The Fargo Short-Term Rental (STR) market is shaped by three interconnected cities: West Fargo, ND, Fargo, ND, and Moorhead, MN. While these cities are part of the same metro area and share similar market trends, they each operate under distinct regulatory environments.
West Fargo, ND, currently has no formal regulations on STRs, however city officials are discussing what regulations might be necessary. As part of this, they are considering the metro flood diversion project, which is set to be completed by 2030 and is expected to boost property values and spur new development opportunities.

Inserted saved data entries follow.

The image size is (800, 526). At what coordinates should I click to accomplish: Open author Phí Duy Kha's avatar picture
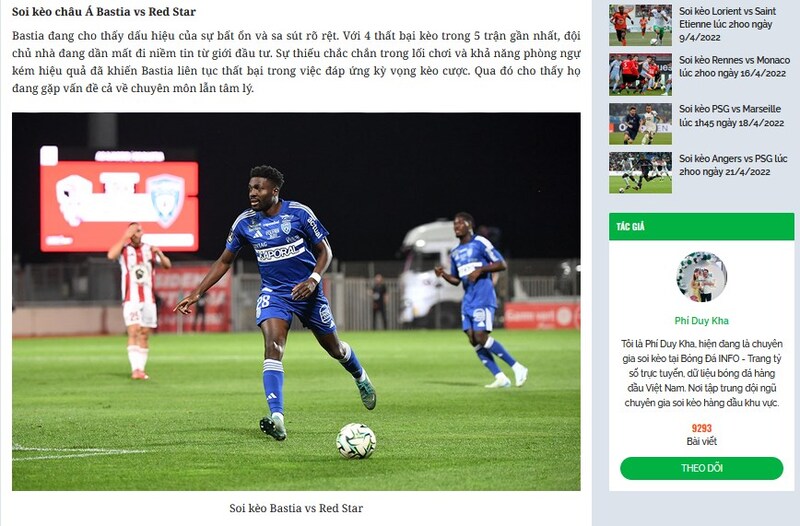(x=702, y=277)
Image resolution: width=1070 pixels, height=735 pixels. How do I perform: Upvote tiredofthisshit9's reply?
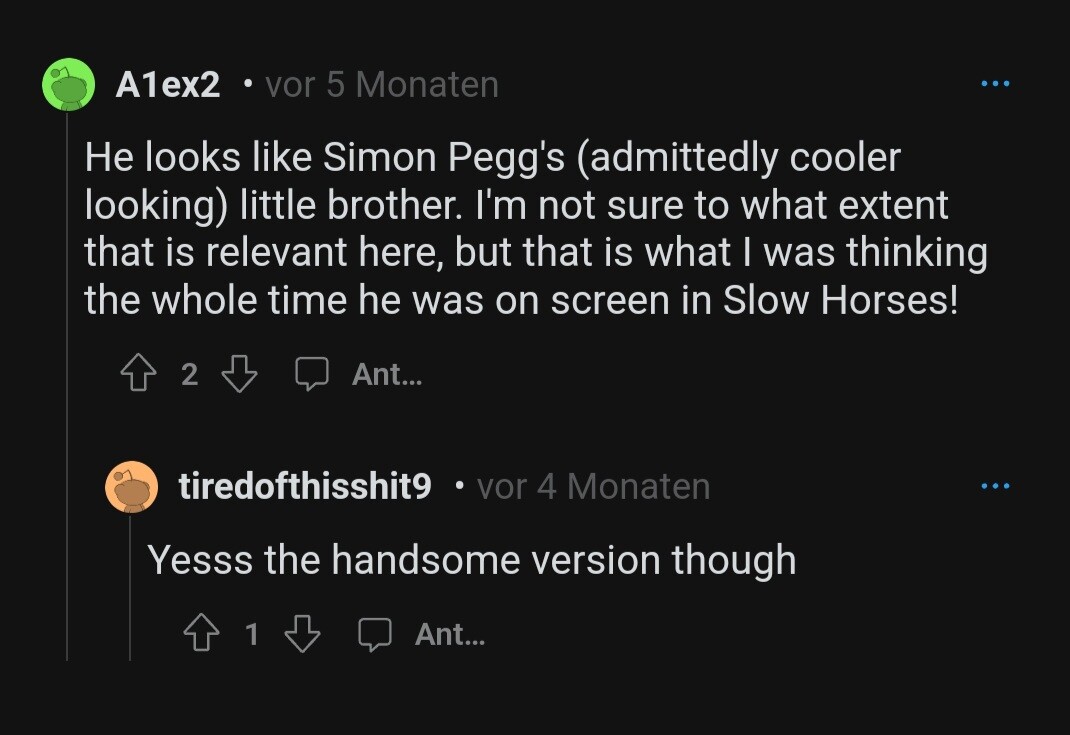[x=202, y=633]
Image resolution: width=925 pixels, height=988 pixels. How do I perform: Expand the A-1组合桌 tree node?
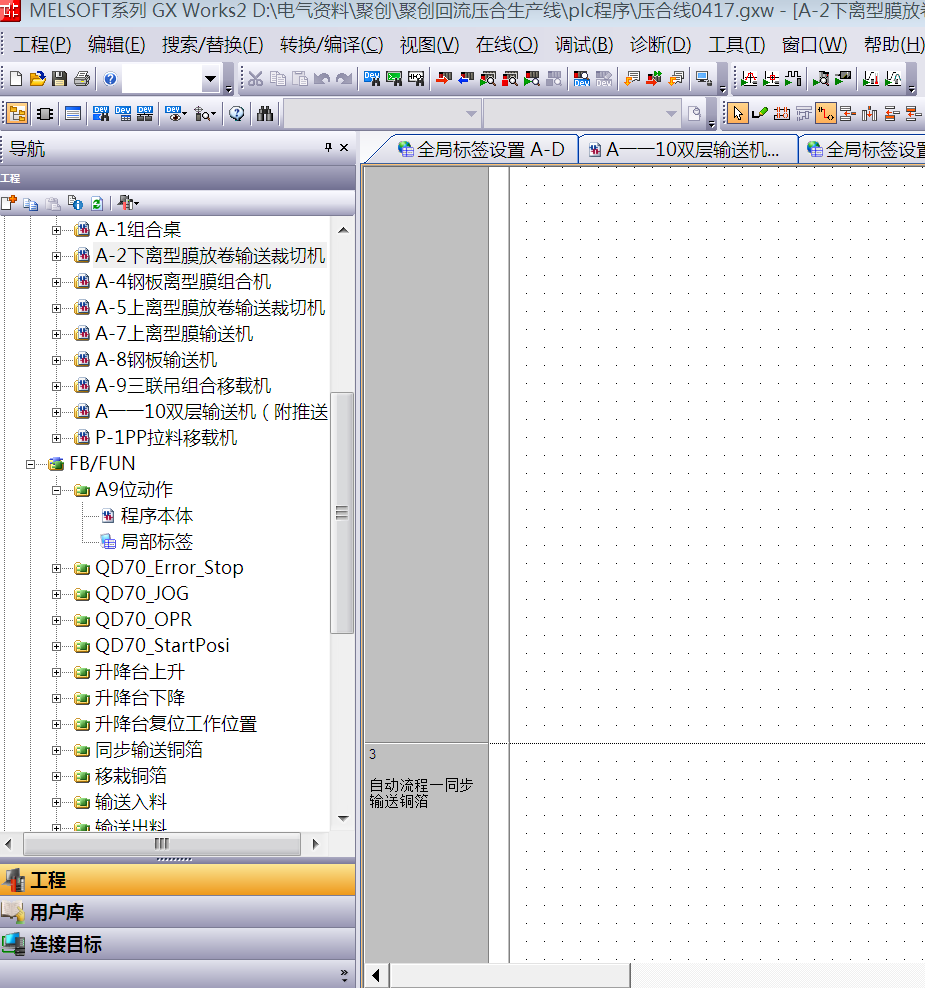[57, 230]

In Fargo, ND, STRs are prohibited in residential zones and only allowed in light industrial areas. In contrast, Moorhead, MN, permits STRs in any area where regular rentals are allowed, including residential zones. However, owners must undergo an inspection and pay a yearly $150 permit fee for single-family homes.
The following analysis dives deeper into key factors like revenue trends, market saturation, and the impact of amenities in the Fargo STR market. Combined with the regulatory landscape, these elements provide a comprehensive overview of the opportunities and challenges within this evolving market.
Analysis
There has been consistent growth in individual asset performance, signaling a robust STR market. Peak-season investor returns in July increased by 13% in 2023 and 10% in 2024. Although off-season returns in January 2023 dropped by 11% compared to 2022, a notable 27% increase was observed in 2024. In an environment where many destinations are seeing shrinking returns, this exceptional growth is particularly impressive.
This strong asset performance is driven by rising average daily rates (ADRs) across the region. In July, ADRs increased by 10% in 2023 and 5% in 2024. However, this was coupled with a 2% decline in occupancy in 2023, followed by a slight 0.3% increase in 2024.
Total revenue in Fargo has been growing at a jaw-dropping pace. From July 2022 to July 2023, total revenue surged by 121%, with a further increase from 2023 to 2024 of 34%. In 2023, the rise in returns coincided with a substantial increase in listings. Between July 2022 and July 2023, total listings grew by 96%. This growth slowed somewhat in 2024, with listings increasing by 22%.
Overall, these results suggest that demand for the region is outpacing supply and is likely to continue in the next 1 to 2 years.
Regarding accommodation sizes, 1-bedroom properties had the highest saturation in September 2024, comprising 33% of the market. This was followed by 2-, 3-, and 4-bedroom properties with saturation levels of 21%, 19%, and 17%, respectively.
Each additional bedroom increased average revenue by an average $1,428 in July 2024. However, there is a noticeable decrease in the revenue per bedroom for listings with 1- to 3-bedrooms. This trend reverses for 4-bedroom listings, where revenue per bedroom ($1,370) exceeds that of 3-bedroom properties ($1,298). Overall revenue efficiency remains fairly consistent from 4- to 6-bedroom listings, with 5-bedroom properties having the highest efficiency at $1,464.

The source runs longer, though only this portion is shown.